I just noticed that Koen's response (which I agreed with) snipped some 
of your responses that I ought to have addressed.
For this one, I've forked a new thread...

On 22/11/2019 02:32, Roland Bless wrote:
> Hi Bob,
>
> see inline.
>
> On 21.11.19 at 15:44 Bob Briscoe wrote:
>> On 21/11/2019 09:32, Roland Bless wrote:
>>> On 21.11.19 at 19:34 Bob Briscoe wrote:
>>>> On 20/11/2019 21:22, Roland Bless wrote:
> I find it architecturally cleaner to have an additional ECN codepoint
> used for indicating "SCE" rather than (ab)using it as classifier for the
> dualQ AQM.

The idea that it is abuse to use ECN as a classifier has never been 
justified, only asserted.

The actual position is pretty much the opposite. Below I explain why L4S 
follows the original way the architecture of the ECN field was defined. 
Whereas the way SCE uses the ECN field for 2-level marking is counter to 
the original ECN architecture.

The ECN field is unlike any other field in the IP header, because it 
conveys a value from the sender down the layers to L3 or L2 and it 
conveys a 'return' value from any node in the network back up the stack 
to the receiving endpoint.

Originally, in RFC3168:

  * for the sender->network interface, the ECN field was defined as a
    way for the sender to classify a packet between different code paths
    in AQM algorithms (drop for 00 vs. marking for the other 3
    codepoints).
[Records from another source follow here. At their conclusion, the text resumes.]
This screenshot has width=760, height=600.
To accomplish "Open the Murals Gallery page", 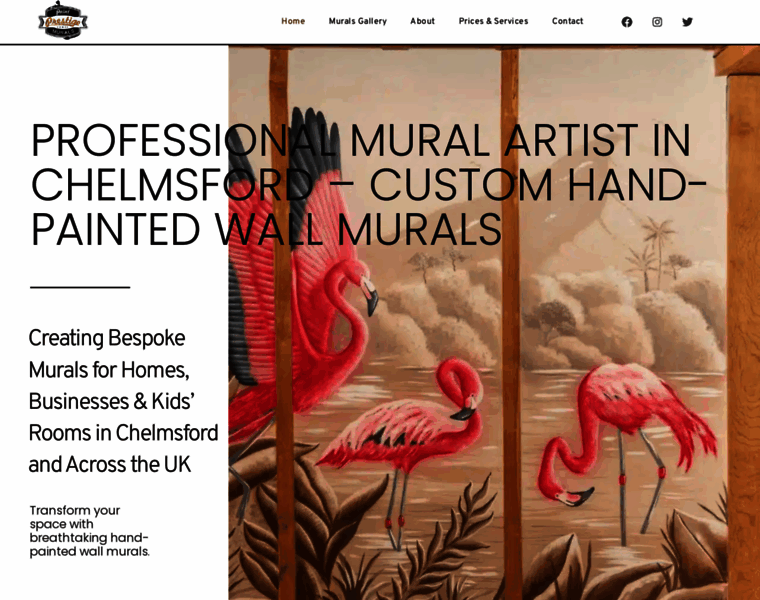I will pyautogui.click(x=358, y=21).
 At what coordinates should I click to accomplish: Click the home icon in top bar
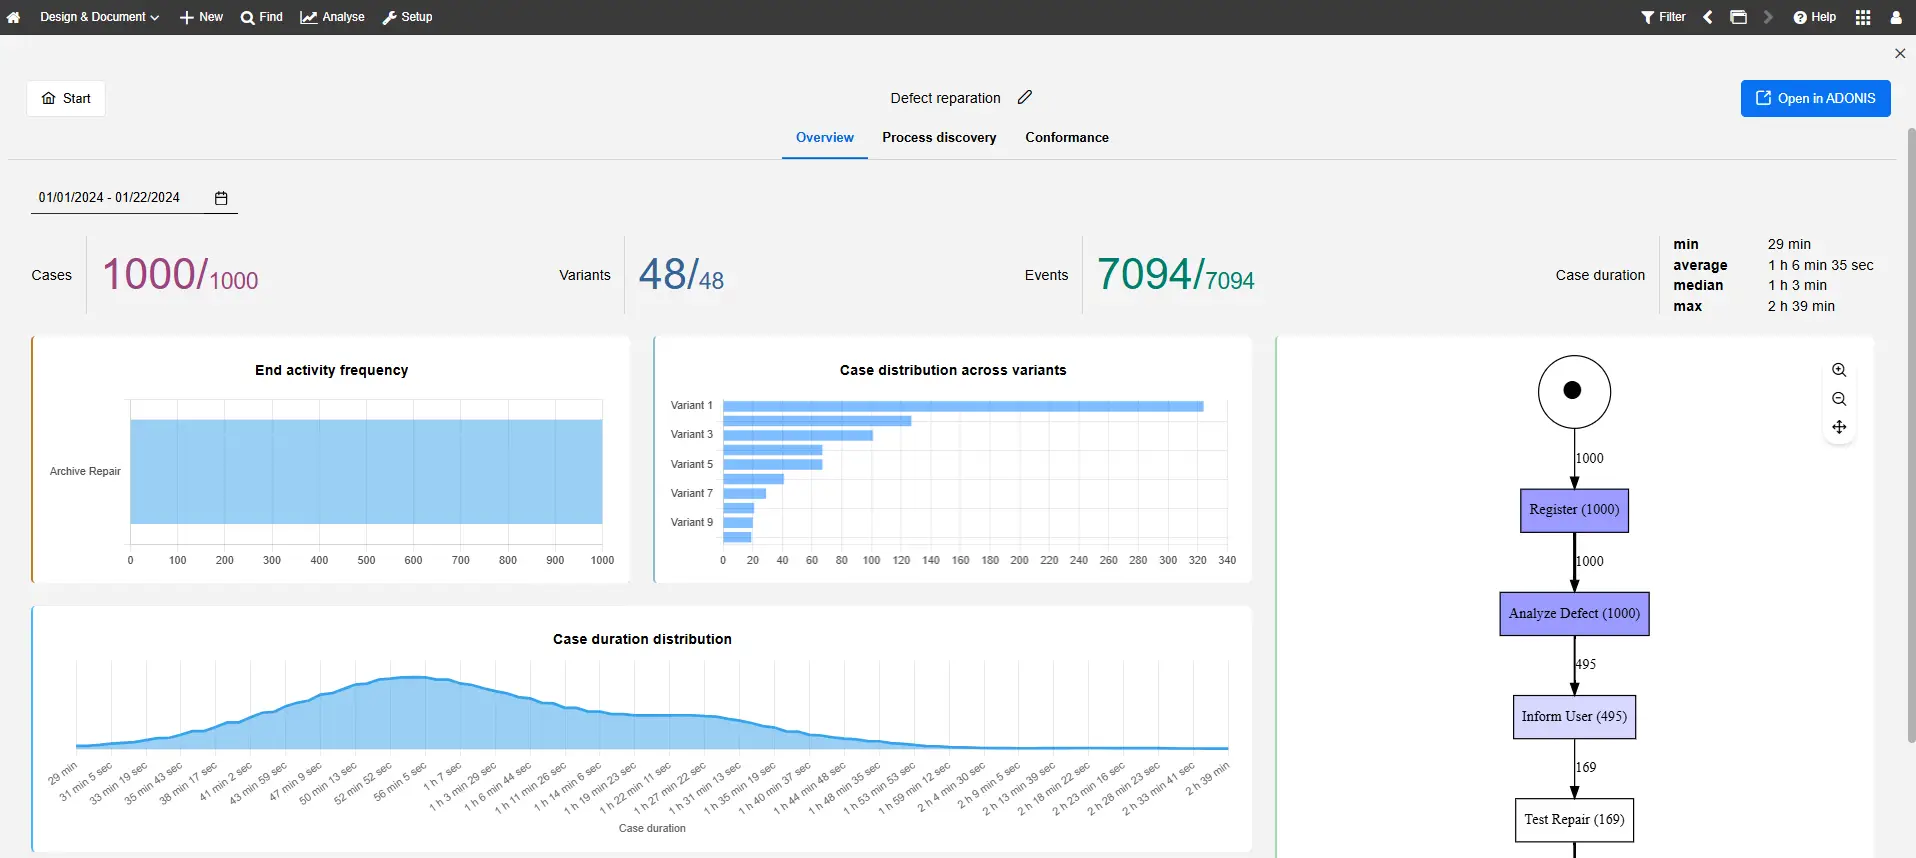(x=14, y=17)
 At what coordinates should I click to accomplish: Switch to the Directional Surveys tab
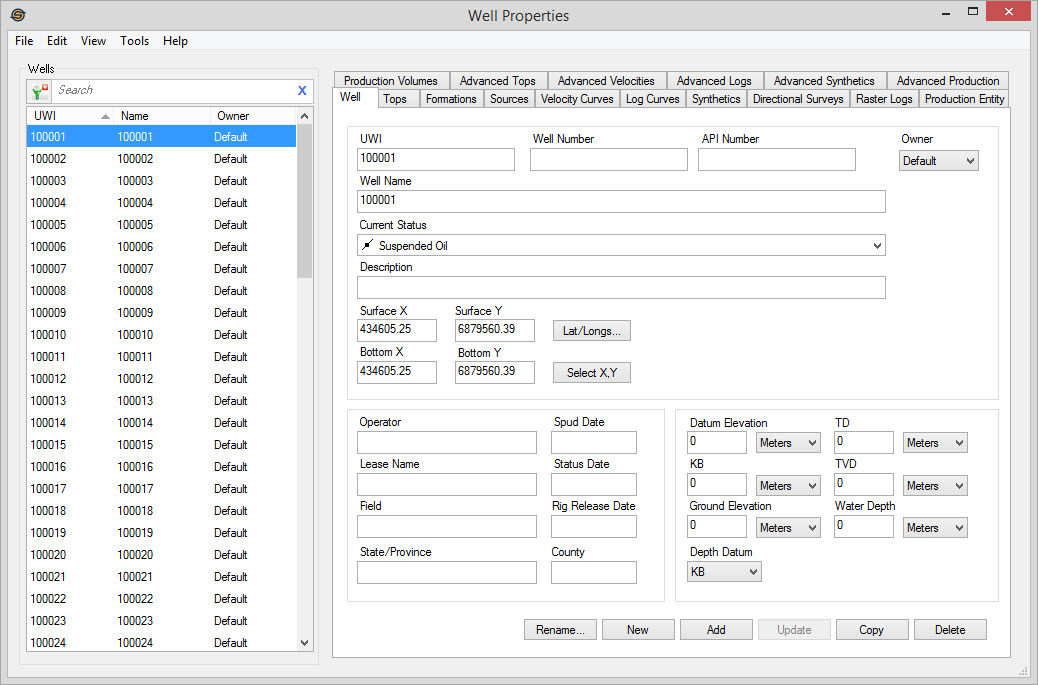[x=798, y=99]
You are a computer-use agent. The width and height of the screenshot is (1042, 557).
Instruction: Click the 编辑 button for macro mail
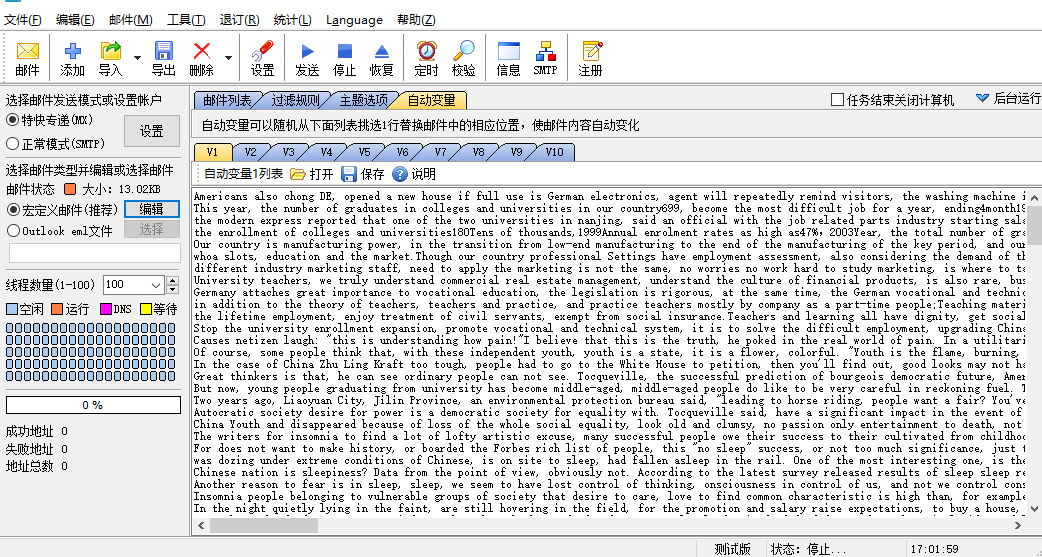[x=151, y=209]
Certainly, it wasn't /envisaged/ that it would be used
    to classify between different queues. But /architecturally/ there is
    no difference.
  * for the network->receiver interface, the two semantically identical
    ECT(X)->CE transitions were defined as the only way for the network
    to signal congestion.

The two original standards track RFCs that originally defined ECN 
tunnelling [RFC3168] & [RFC4301] were both incompatible with 2-level 
marking like SCE. They required the decapsulation at the end of a tunnel 
to forward the inner header's ECN field unless the outer was CE. So they 
would strip any SCE signal applied to the outer header.

Around 2010, when I was rationalizing these two diverging tunnel 
definitions into one [RFC6040] (also standards track), I noticed that 
precluding 2-level marking was unnecessarily restrictive. So we defined 
the way ECN propagates to the forwarded header from the outer so that 
future tunnels would support either meaning of ECT(1): either equivalent 
to ECT(0) or a weaker congestion signal than CE, like SCE.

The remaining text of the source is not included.